One of iGEM’s most cherished values is its repository of parts and devices, which can openly and freely be exchanged between scientists. This repository allows for standardization of synthetic biology, which assures that integrating one another’s work is easy, and thus prevent double work. This way, scientists can benefit from each other’s work in the most efficient way possible!

However, it struck us that in the medical field, where our project Mantis fits, an open-source community is very rare. Of course, synthetic biology and health care are two very different things, but these fields overlap more and more; take our, or any diagnostic project as an example!

So we asked ourselves the question: How would our world change if health care would become open source? To answer this question, we interviewed Henk van den Belt. He is a philosopher and an expert in the field of patenting. He also was a judge for iGEM Human Practices at the European-African final in 2011.

Q: Currently, probably the main incentive for scientific development in the pharmaceutical world is money. On the other hand, developing countries have a lack of funds. How can this dilemma be solved?

A. There is indeed a dilemma here. Making money is an important incentive for pharmaceutical companies and they protect their claim through patenting innovations. This clashes with the iGEM value of sharing intellectual property. At the moment, some health-care is available for a lowered price as it is a good way of creating goodwill for companies. But this is of course not a universal solution. When you take away the money-incentive, no one might be willing to do research anymore. However, free-market prices are often too high for developing countries, and thus patients there do not receive the care they need. Two solutions here exist. Charity organisations can make a deal with parmaceutical companies, where they buy the product at market prices and then provide them for free to those that need them. Alternatively, a pharmaceutical company may find itself pressured by public opinion to offer their products to those in developing countries for much lower prices. This generates goodwill for that company, but does risk cheap medication intended for for for example the African market being sold in Europe, negatively impacting the sales at market prices.
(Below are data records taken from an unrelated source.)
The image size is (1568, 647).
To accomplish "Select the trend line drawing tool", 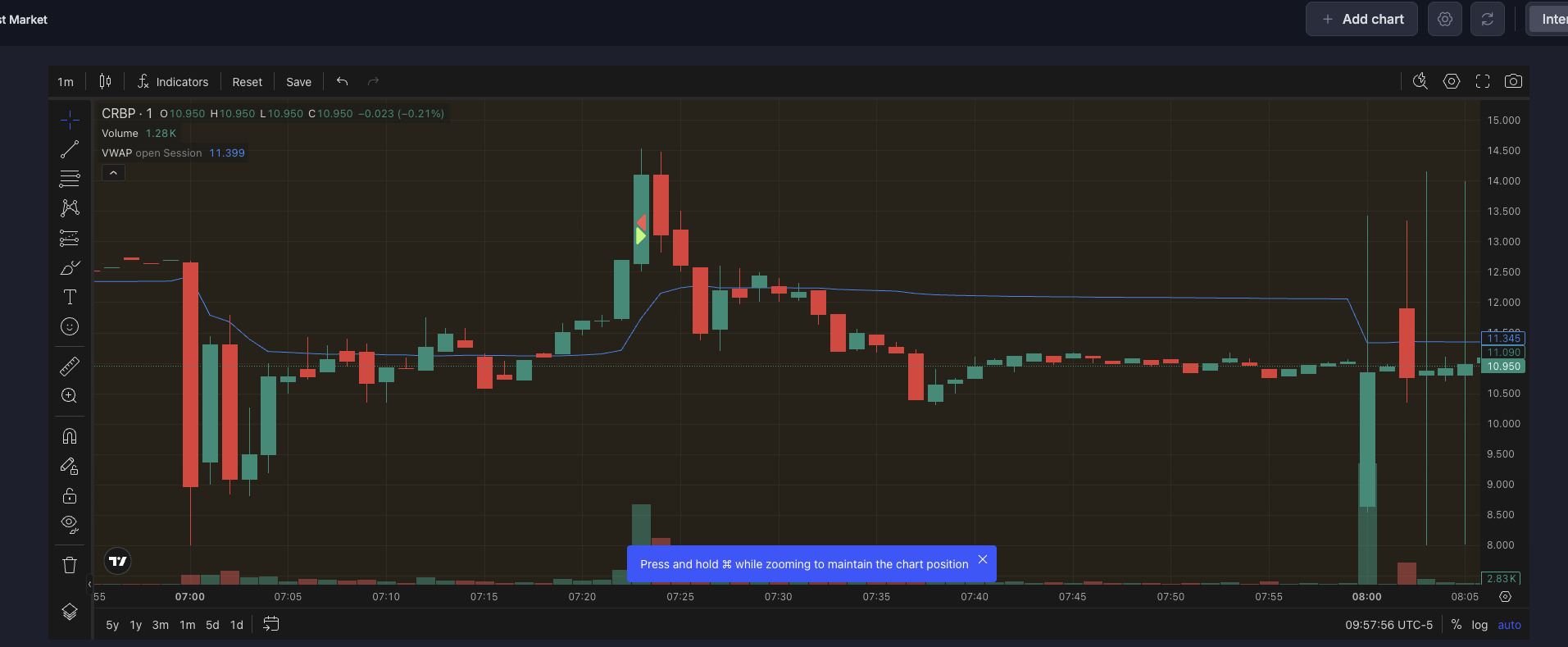I will tap(70, 149).
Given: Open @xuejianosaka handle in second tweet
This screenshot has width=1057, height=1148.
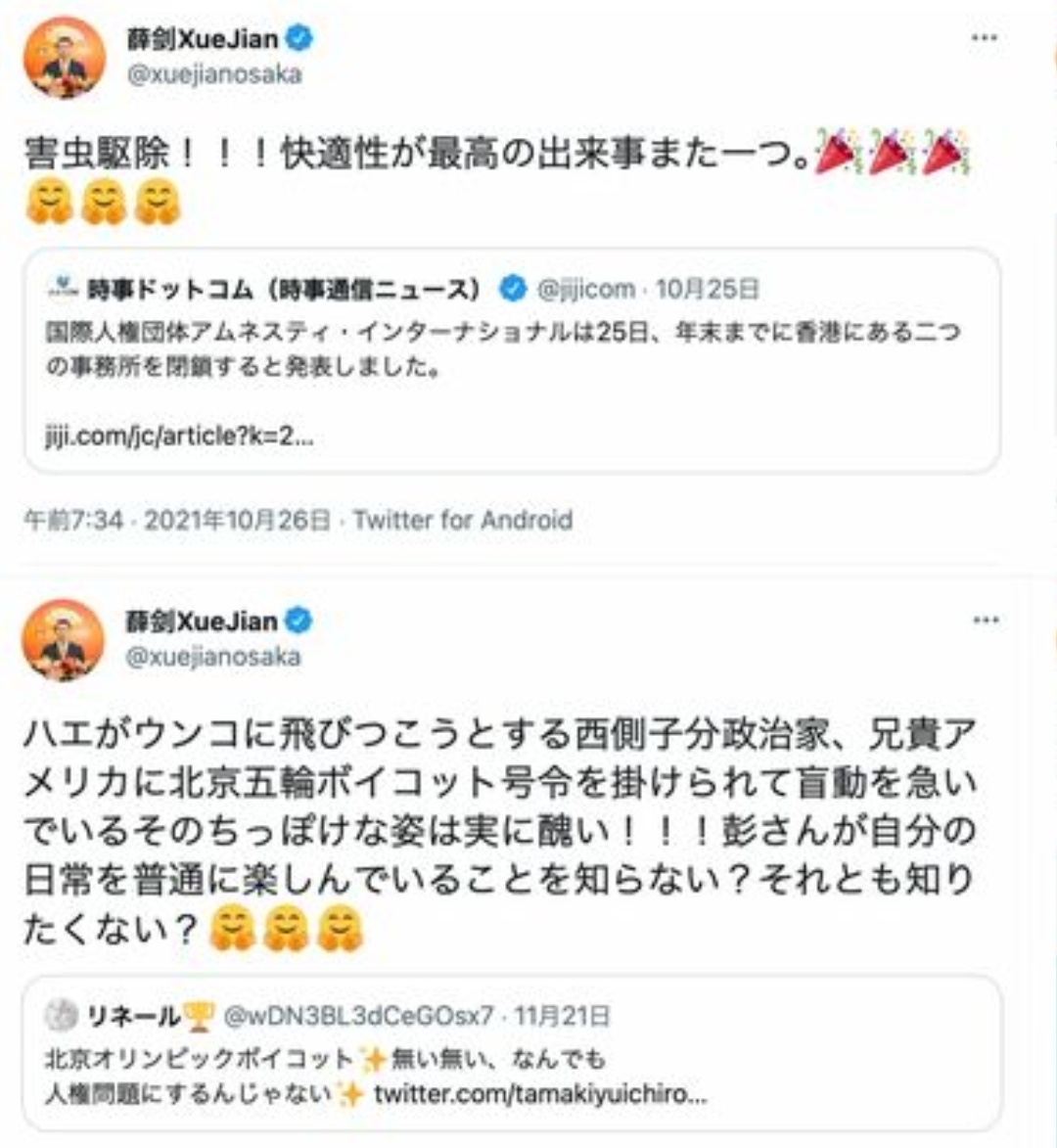Looking at the screenshot, I should coord(213,657).
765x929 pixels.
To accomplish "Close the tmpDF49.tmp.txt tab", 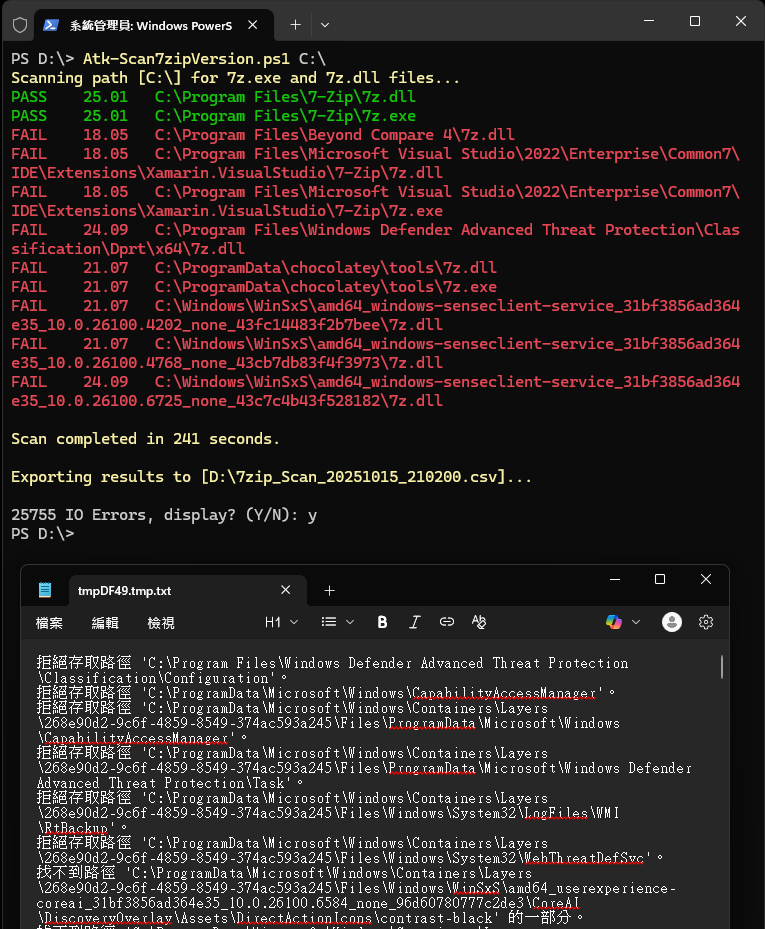I will 286,591.
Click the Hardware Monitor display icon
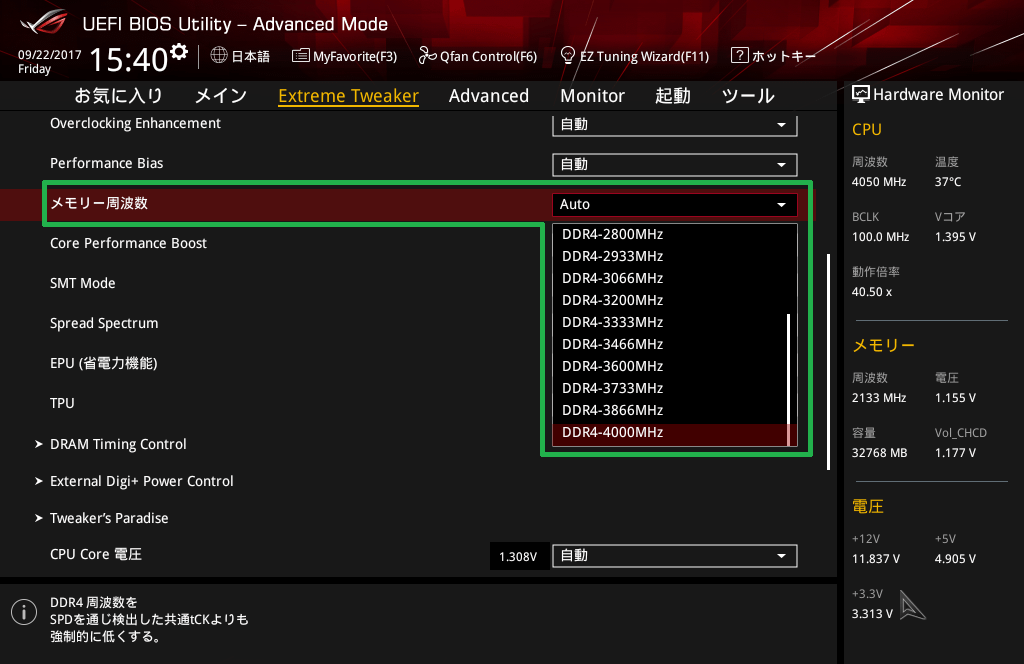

Q. Would an open-source based market benefit healthcare in developing countries, as healthcare prices might drop?

In 1995, the Agreement of Trade-Related Aspects of Intellectual Property Rights (TRIPS) became effective. This agreement made it obligatory for countries to use patents laws, so also in the healthcare market. These patent laws used to be absent in for example India, were generic medicine producers could ‘copy’ newly produced medicine in Europe or the US, and ship them for lower prices to Africa. This way new medicine were made affordable to developing countries. The TRIPS agreement effectively killed this market, which of course greatly benefited big pharmaceutical companies.

This ‘replication’, enabled by a lack of patents, was a positive situation for healthcare in Africa. But it was considered to be more important to protect the intellectua property of pharmaceutical companies. In recent years even in the west, even politicians from political parties that strongly support the free market, have voiced concerns about the ever-increasing cost of medicine and healthcare. But for the coming decade, there seems to be no political support to change the current system.

Q. How can we guarantee production of high-quality products in an open source based market?

A. A big part of the cost in medicine and healthcare in general is due to safety levels and regulation. So even if the R&D costs would drop dramatically in an open-source market, these costs remain. Mostly developing countries will take on regulations from the place of manufacturing, say the US, but this would also change when production is local, which is most likely the case for Mantis.

From a utilitarian point of view one could argue that in case of a severe infectious disease outbreak, lowering the safety standards is ethically defendable. The risk of the disease is far greater than the risks of subpar quality of pharmaceuticals or diagnostics. This also means that people in developing countries, during the time of an infectious disease outbreak, the people receive much less protection than those in the west, purely because of financial incentives. Furthermore, it encourages the use of people in developing countries as guinea pigs, as the severity of diseases outbreaks there also makes it easier to experiment with new pharmaceutical products, which may once found to be reliable and safe be intended for the western markets.

Q. Can DIY-bio be used effectively in developing countries? And will this create more independency of the Western World.

A. For DIY-bio more things are required than just the DNA. A certain level of education and infrastructure is required, which is now mostly missing. For example, this year only two teams from Africa participate in iGEM. However, it can be a small step in increasing the independency of developing countries. As of now, health-care is often set up by Doctors without Borders, or dependent on benefactors like Bill Gates.

Conclusion

While the current patent-based market has its flaws and fails to offer a straightforward market-based way to provide healthcare to the poorest people in the world, it doesn’t seem likely that there will be a major change soon. Money is a major driver of innovation and by using patents, companies can protect their claim. Furthermore it seems unlikely that open source based market could be installed or effectively sustain itself alongside a patent-based market.